** BEGIN READING PASSAGE **
This means that construction grammarians argue, for instance, that active and passive versions of the same proposition are not derived from an underlying structure, but are instances of two different constructions. As constructions are pairings of form and meaning, active and passive versions of the same proposition are not synonymous, but display differences in content: in this case the pragmatic content.

Some construction grammars 
As mentioned above, Construction grammar is a "family" of theories rather than one unified theory. There are a number of formalized Construction grammar frameworks. Some of these are:

Berkeley Construction Grammar
Berkeley Construction Grammar (BCG: formerly also called simply Construction Grammar in upper case) focuses on the formal aspects of constructions and makes use of a unification-based framework for description of syntax, not unlike head-driven phrase structure grammar. Its proponents/developers include Charles Fillmore, Paul Kay, Laura Michaelis, and to a certain extent Ivan Sag. Immanent within BCG works like Fillmore and Kay 1995 and Michaelis and Ruppenhofer 2001 is the notion that phrasal representations—embedding relations—should not be used to represent combinatoric properties of lexemes or lexeme classes. For example, BCG abandons the traditional practice of using non-branching domination (NP over N' over N) to describe undetermined nominals that function as NPs, instead introducing a determination construction that requires ('asks for') a non-maximal nominal sister and a lexical 'maximality' feature for which plural and mass nouns are unmarked. BCG also offers a unification-based representation of 'argument structure' patterns as abstract verbal lexeme entries ('linking constructions'). These linking constructions include transitive, oblique goal and passive constructions. These constructions describe classes of verbs that combine with phrasal constructions like the VP construction but contain no phrasal information in themselves.
** END READING PASSAGE **
EXERCISE INSTRUCTIONS:
1. Reproduce word for word the part of the construction grammar passage from "This means that" up to and including "the pragmatic content.".
2. In the passage on construction grammar, what kind of framework does Berkeley Construction Grammar use to describe syntax?
3. Write what comes next in the passage on construction grammar, picking up after its final sentence.
The records that come next are separate material and have no connection to the passage on construction grammar.
** BEGIN ENTRIES SUPPLIED **
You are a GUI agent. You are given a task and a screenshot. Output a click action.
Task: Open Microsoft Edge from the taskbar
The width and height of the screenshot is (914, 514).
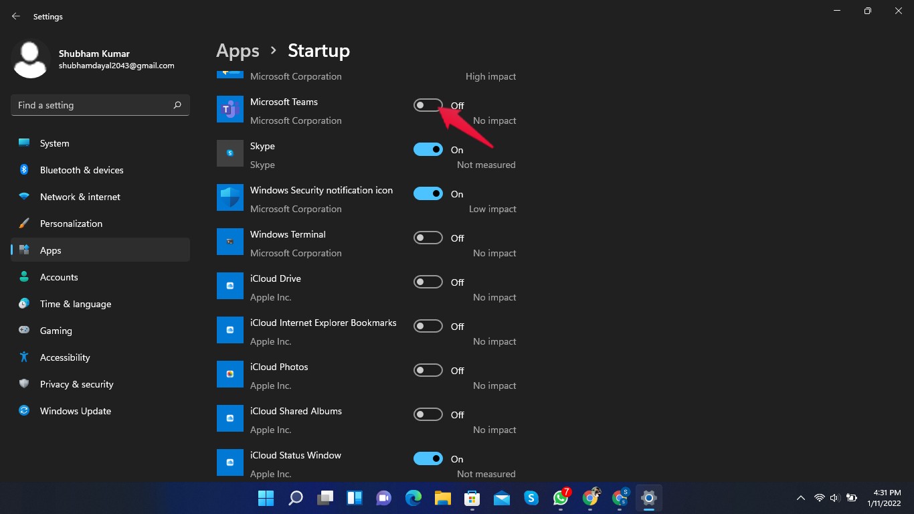[414, 498]
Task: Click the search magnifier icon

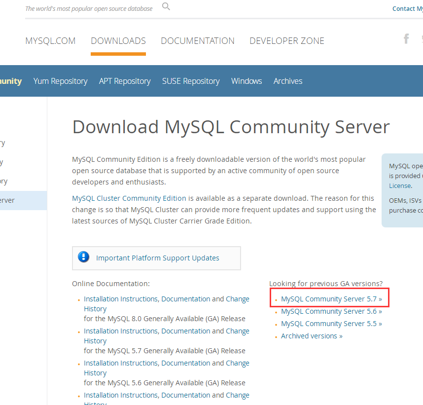Action: 166,6
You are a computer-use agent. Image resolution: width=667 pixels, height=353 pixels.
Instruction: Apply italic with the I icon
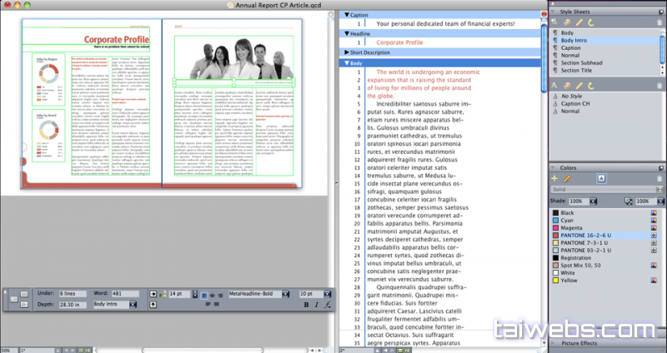tap(317, 306)
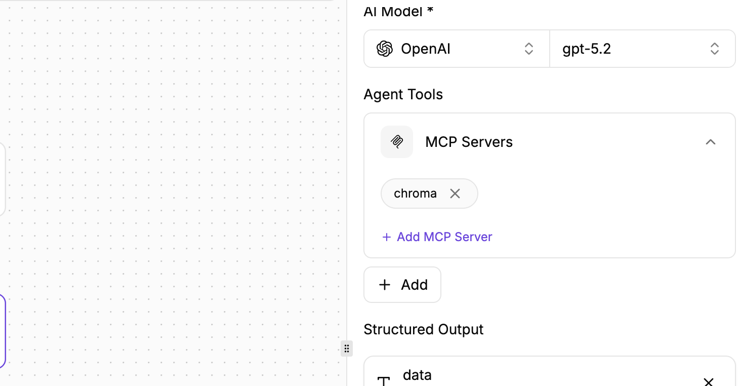739x386 pixels.
Task: Click the MCP Servers icon
Action: point(397,142)
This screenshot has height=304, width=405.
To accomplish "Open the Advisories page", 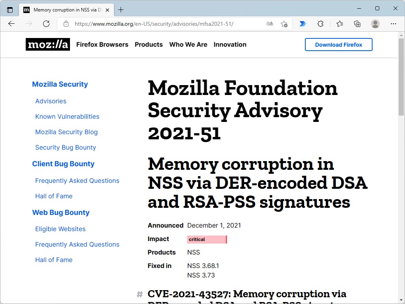I will coord(51,101).
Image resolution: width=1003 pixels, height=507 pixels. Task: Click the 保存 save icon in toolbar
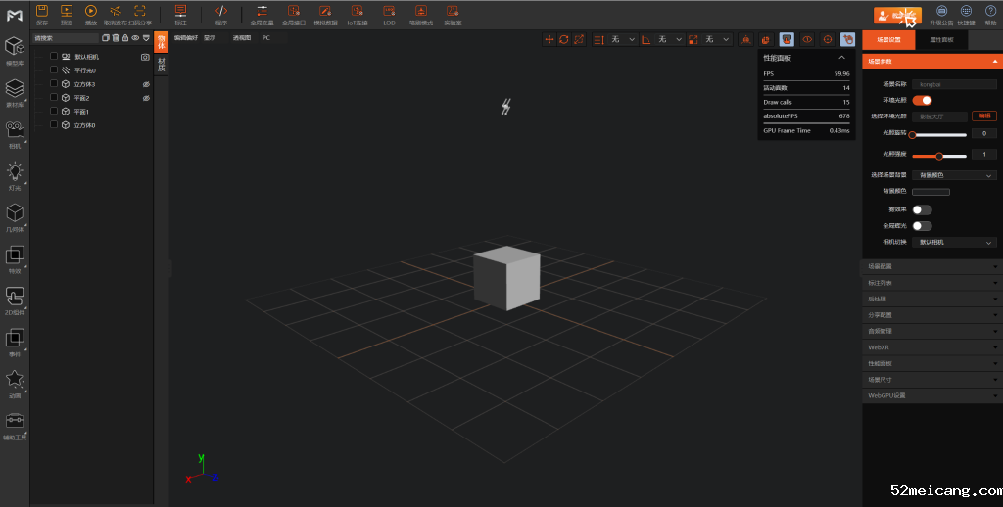point(41,11)
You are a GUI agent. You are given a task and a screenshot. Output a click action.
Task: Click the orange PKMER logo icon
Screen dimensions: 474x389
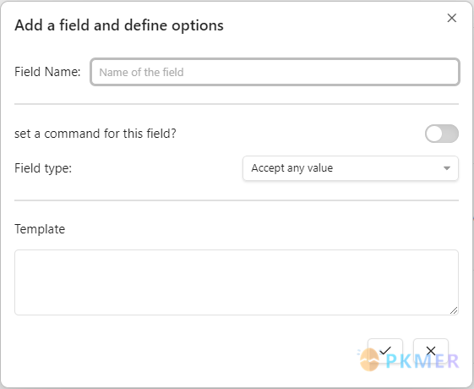[x=369, y=359]
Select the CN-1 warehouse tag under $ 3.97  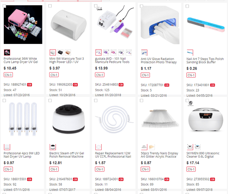tap(54, 75)
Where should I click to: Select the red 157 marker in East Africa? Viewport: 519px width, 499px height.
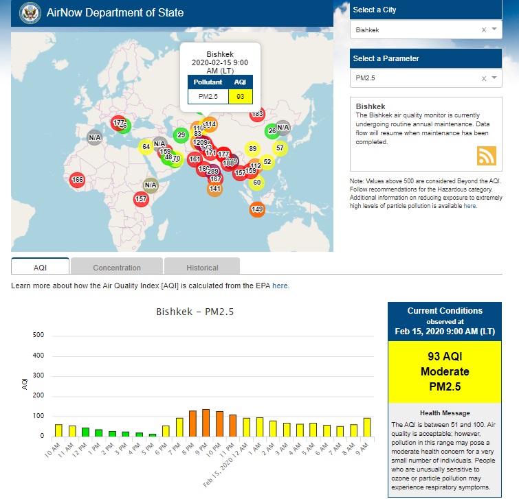(x=141, y=199)
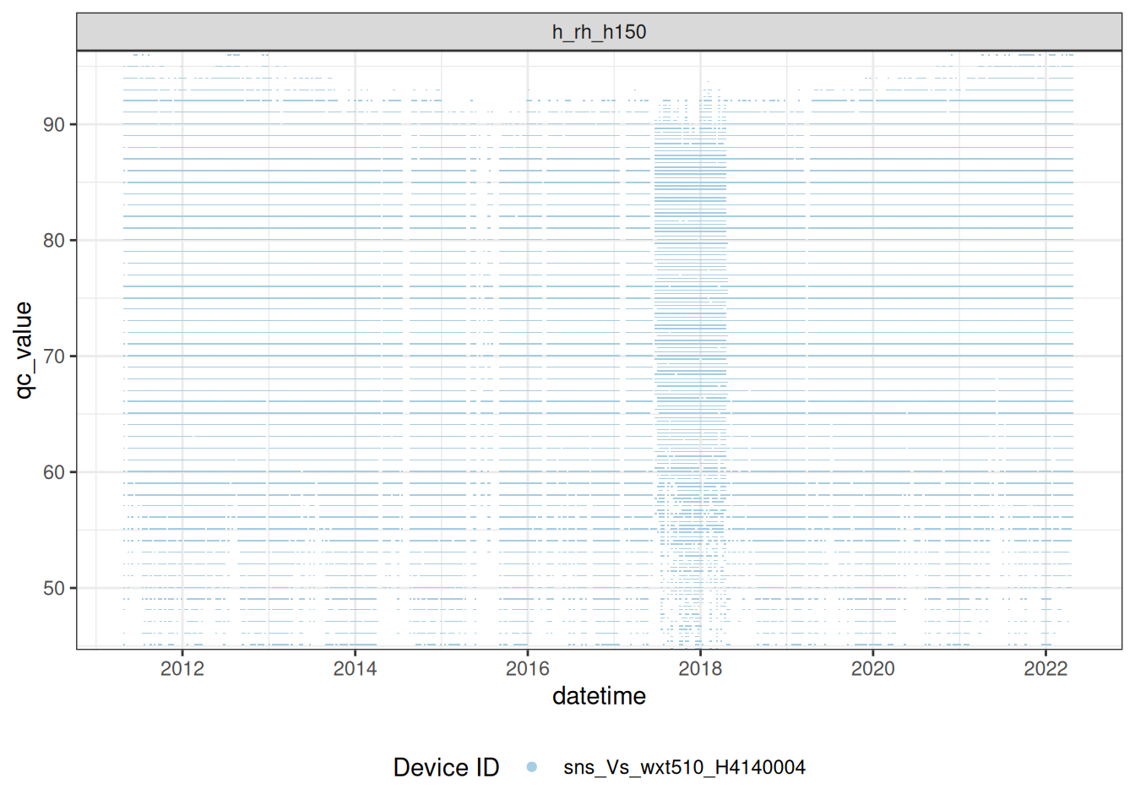Screen dimensions: 1135x811
Task: Click gridline intersection of 2014 and 60
Action: tap(355, 471)
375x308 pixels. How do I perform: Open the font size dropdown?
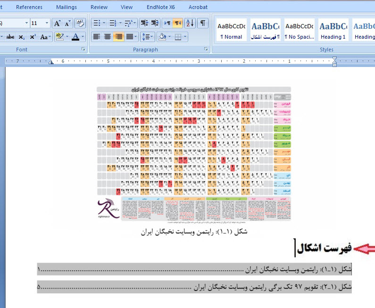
** END ENTRIES SUPPLIED **
OUTPUTS BY TASK:
1.
This means that construction grammarians argue, for instance, that active and passive versions of the same proposition are not derived from an underlying structure, but are instances of two different constructions. As constructions are pairings of form and meaning, active and passive versions of the same proposition are not synonymous, but display differences in content: in this case the pragmatic content.

2. A unification-based framework, not unlike head-driven phrase structure grammar.

3.
Sign Based Construction Grammar

In the mid-2000s, several of the developers of BCG, including Charles Fillmore, Paul Kay, Ivan Sag and Laura Michaelis, collaborated in an effort to improve the formal rigor of BCG and clarify its representational conventions. The result was Sign Based Construction Grammar (SBCG). SBCG is based on a multiple-inheritance hierarchy of typed feature structures. The most important type of feature structure in SBCG is the sign, with subtypes word, lexeme and phrase. The inclusion of phrase within the canon of signs marks a major departure from traditional syntactic thinking. In SBCG, phrasal signs are licensed by correspondence to the mother of some licit construct of the grammar. A construct is a local tree with signs at its nodes. Combinatorial constructions define classes of constructs. Lexical class constructions describe combinatoric and other properties common to a group of lexemes. Combinatorial constructions include both inflectional and derivational constructions. SBCG is both formal and generative; while cognitive-functional grammarians have often opposed their standards and practices to those of formal, generative grammarians, there is in fact no incompatibility between a formal, generative approach and a rich, broad-coverage, functionally based grammar. It simply happens that many formal, generative theories are descriptively inadequate grammars. SBCG is generative in a way that prevailing syntax-centered theories are not: its mechanisms are intended to represent all of the patterns of a given language, including idiomatic ones; there is no 'core' grammar in SBCG. SBCG a licensing-based theory, as opposed to one that freely generates syntactic combinations and uses general principles to bar illicit ones: a word, lexeme or phrase is well formed if and only if it is described by a lexeme or construction. Recent SBCG works have expanded on the lexicalist model of idiomatically combining expressions sketched out in Sag 2012.

Goldbergian/Lakovian construction grammar
The type of construction grammar associated with linguists like Goldberg and Lakoff looks mainly at the external relations of constructions and the structure of constructional networks. In terms of form and function, this type of construction grammar puts psychological plausibility as its highest desideratum. It emphasizes experimental results and parallels with general cognitive psychology. It also draws on certain principles of cognitive linguistics. In the Goldbergian strand, constructions interact with each other in a network via four inheritance relations: polysemy link, subpart link, metaphorical extension, and finally instance link.

Cognitive grammar
Sometimes, Ronald Langacker's cognitive grammar framework is described as a type of construction grammar. Cognitive grammar deals mainly with the semantic content of constructions, and its central argument is that conceptual semantics is primary to the degree that form mirrors, or is motivated by, content. Langacker argues that even abstract grammatical units like part-of-speech classes are semantically motivated and involve certain conceptualizations.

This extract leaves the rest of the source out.